- _Texto mostrado_
····················

El cine y la ciudad (Parte I)

«La ciudad es absurda […] está diseñada para dar problemas. Todos los negocios y plazas están en la periferia, en el centro no cabe nada. Las empresas se instalan en las afueras y el caos del transporte no deja, los que hacen las ciudades n´a más no piensan. Ni se puede uno mover» dice un taxista regiomontano en un traslado común entre Plaza Citadel y la Terminal C del aeropuerto de Monterrey. Una distancia aproximada de 19 kilómetros.

Por el contrario, en la ciudad de México los grandes complejos empresariales se concentran en el centro, en tanto las periferias terminan convertidas en zonas dormitorio. Resulta extraño y hasta deprimente considerar que las personas pasan más tiempo en el trabajo o en el transporte público que en sus casas, terminando por transformarse en extraños dentro de sus propios círculos familiares. Es imposible ignorar el hecho de que el tiempo estimado de un vuelo a Monterrey sea de una hora, mientras el mínimo requerido para llegar desde un municipio como Chalco o Ixtapaluca al Distrito Federal sea de entre una hora treinta y dos horas treinta. Ni pensar en las distancias que recorren quienes viven en zonas más alejadas como Texcoco o Cuautla.

Pero, ¿acaso el absurdo es una propiedad inherente a la ciudad, o es que quizá se encuentra adherida al ser humano y éste a su vez la transmite a todo aquello que concibe? La segunda opción me resulta por mucho más razonable. Sin embargo las ciudades no siempre han sido lo que son. Tal como las sociedades han experimentado cambios tecno-ideológicos a lo largo del tiempo, las infraestructuras en las que se desenvuelven y las vías de transporte que utilizan han evolucionado a la par, para satisfacer las nuevas necesidades.

····················

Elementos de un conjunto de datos

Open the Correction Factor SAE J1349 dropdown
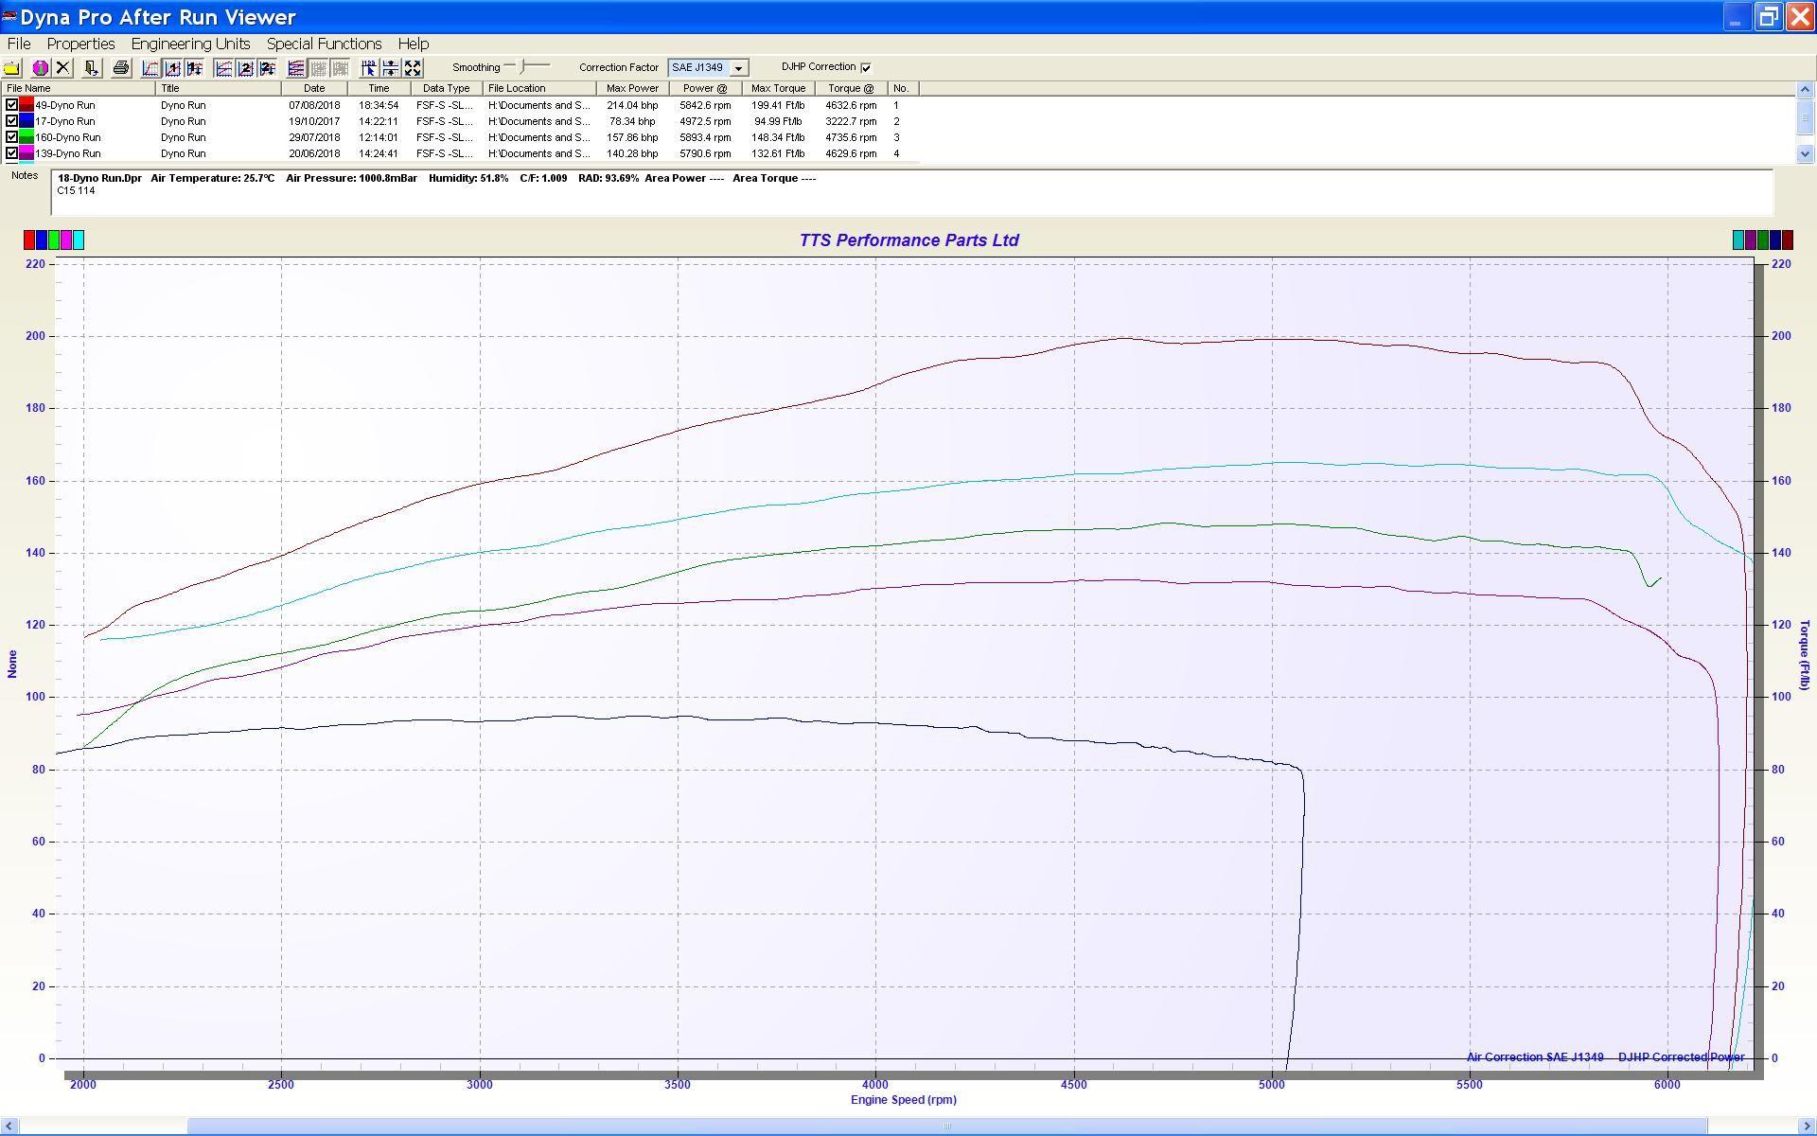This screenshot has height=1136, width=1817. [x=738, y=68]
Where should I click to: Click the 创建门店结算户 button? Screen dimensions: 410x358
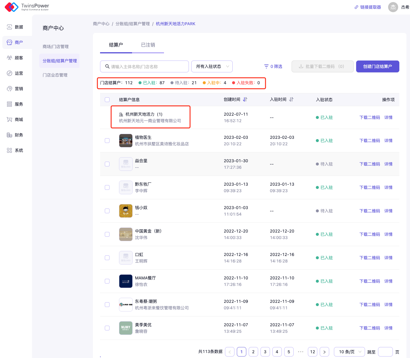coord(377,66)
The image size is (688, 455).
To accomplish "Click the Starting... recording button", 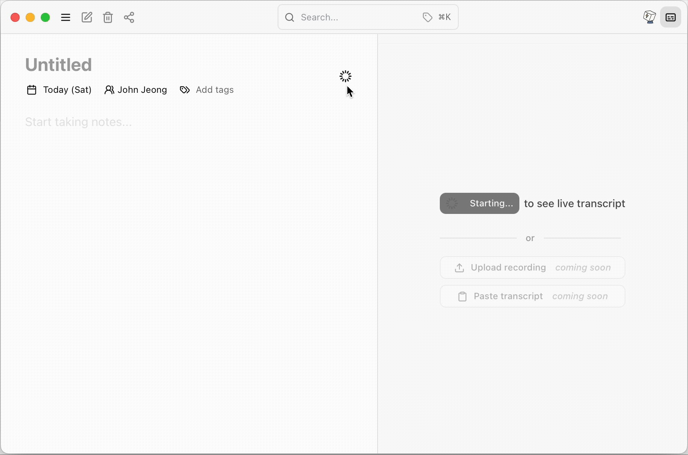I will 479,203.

····················

- _Tareas_
a. De acuerdo con el texto sobre el cine y la ciudad, ¿cuál es la distancia aproximada del traslado entre Plaza Citadel y la Terminal C del aeropuerto de Monterrey?
b. Convierta en una lista el párrafo del texto sobre el cine y la ciudad que comienza con «Por el contrario, en la ciudad de México», y conserve sus datos principales.

- _Respuestas por tarea_
a. Unos 19 kilómetros.

b.
- En la ciudad de México, los grandes complejos empresariales se concentran en el centro, y las periferias acaban convertidas en zonas dormitorio.
- Las personas pasan más tiempo en el trabajo o en el transporte público que en sus casas, y terminan por ser extrañas dentro de sus propios círculos familiares.
- Un vuelo a Monterrey dura aproximadamente una hora, mientras que llegar al Distrito Federal desde municipios como Chalco o Ixtapaluca requiere como mínimo entre una hora treinta y dos horas treinta.
- Quienes viven en zonas más alejadas, como Texcoco o Cuautla, recorren distancias aún mayores.